2015年11月13日(金)
IEA、世界石油需要見通しを前月からほぼ据え置き
[エネルギー]
国際エネルギー機関(IEA)は13日に発表した月報で、2015年度の世界石油需要が前年比で180万バレル増加するとの見通しを示した。2016年の伸びは120万バレルに鈍化、共に前月からはほぼ据え置きとなった。
10月の世界石油生産は日量9,660万バレルだった前月から増加、9,700万バレルに達した。非OPEC産油国の生産回復が背景にある。2016年の非OPEC産油国の生産は、ロシアの生産が堅調なのにもかかわらず日糧で60万バレル以上減少、米国のシェールオイルなどの高コストの油田の生産が60万バレル減少するのが要因となっている。
OPECの10月石油生産は日量3,176万バレルと、前月から小幅ながら増加した。
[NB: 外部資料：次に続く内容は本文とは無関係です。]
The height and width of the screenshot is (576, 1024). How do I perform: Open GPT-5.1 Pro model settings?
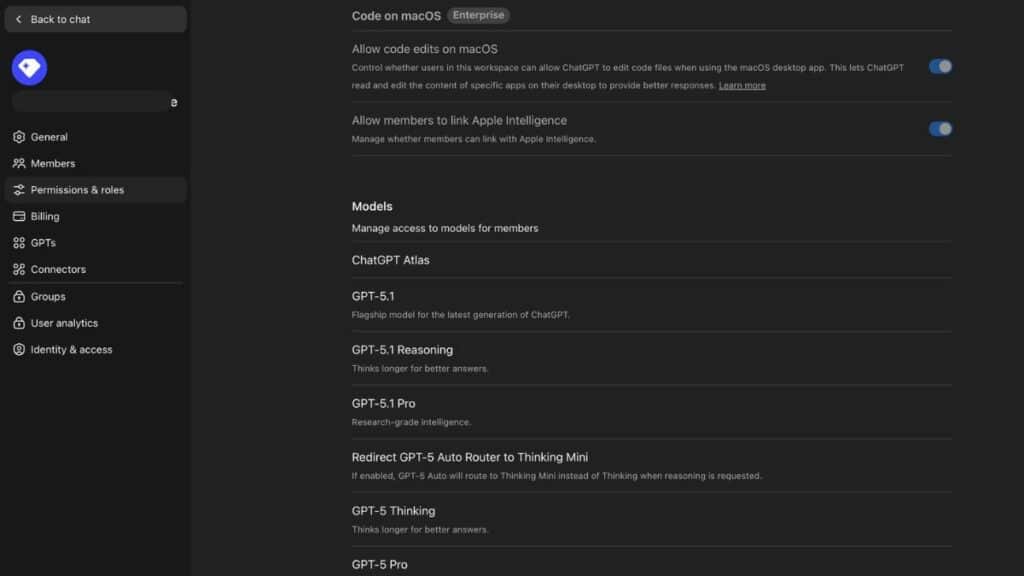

イラクのクウェートの生産が減少したものの、リビアやサウジアラビア、ナイジェリアの生産増がそれを上回った。2016年のOPECに対する石油需要(Call on OPEC)は日量3,130万バレルと、前月から20万バレルの上方修正となった。
9月末時点でのOECD諸国の石油在庫は季節的な傾向に反して前月から1,380万バレル増加、30億万バレルに迫る水準となった。7-9月期の積み増しは日量160万バレルと、4-6月期の230万バレルからペースが鈍ったが、依然として過去の平均を大幅に上回っている。
製油所稼動は10月に日量7,820万バレルと、前月から120万バレル減少した。製油所の定期点検がピークを迎えていることが背景にある。